Task instructions:
Reproduce the following records word for word, omitting the pictures.
----------------------------------------
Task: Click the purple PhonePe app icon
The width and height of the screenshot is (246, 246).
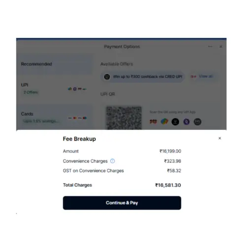Action: point(186,122)
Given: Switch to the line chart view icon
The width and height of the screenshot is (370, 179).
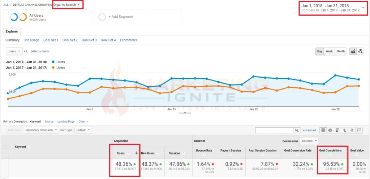Looking at the screenshot, I should coord(353,51).
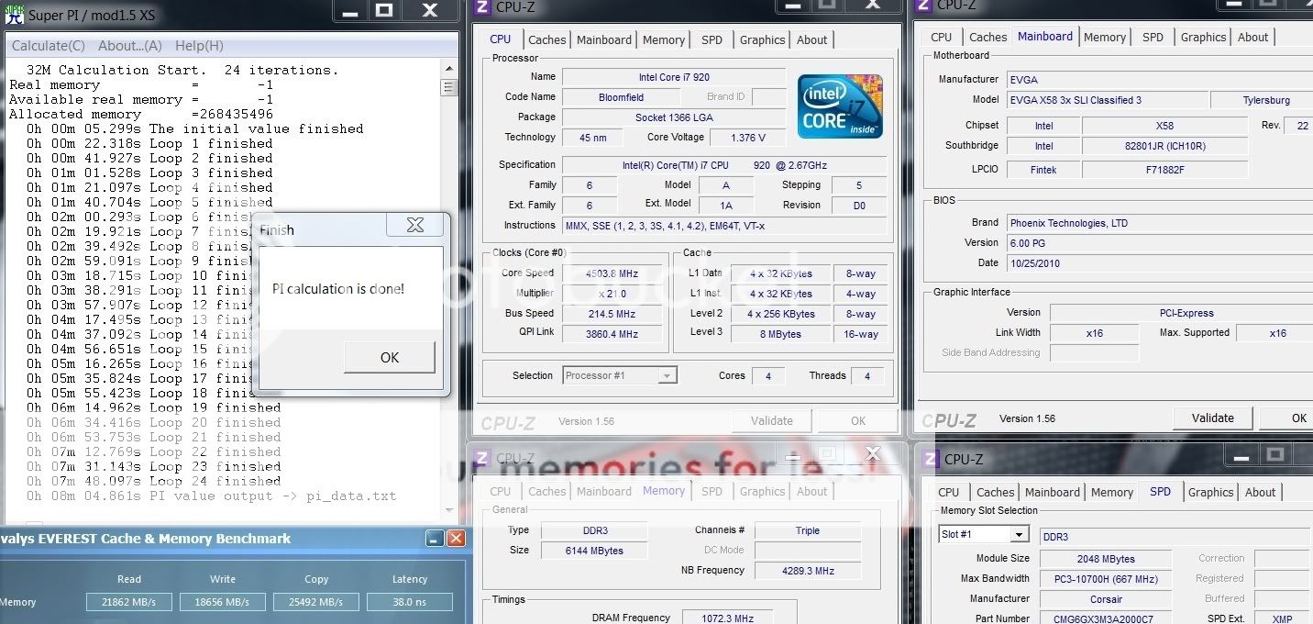Open the Help(H) menu in Super PI
Image resolution: width=1313 pixels, height=624 pixels.
pos(198,46)
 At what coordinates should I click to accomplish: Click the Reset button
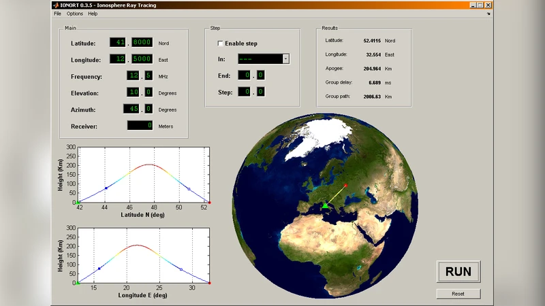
----------------------------------------
Response to this exercise:
Task: Click the purple PhonePe app icon
The width and height of the screenshot is (246, 246).
Action: point(186,122)
Given: Switch to the line chart view icon
The width and height of the screenshot is (370, 179).
Looking at the screenshot, I should coord(353,51).
Open the Help(H) menu in Super PI
Image resolution: width=1313 pixels, height=624 pixels.
pos(198,46)
 At what coordinates should I click to accomplish: Click the Reset button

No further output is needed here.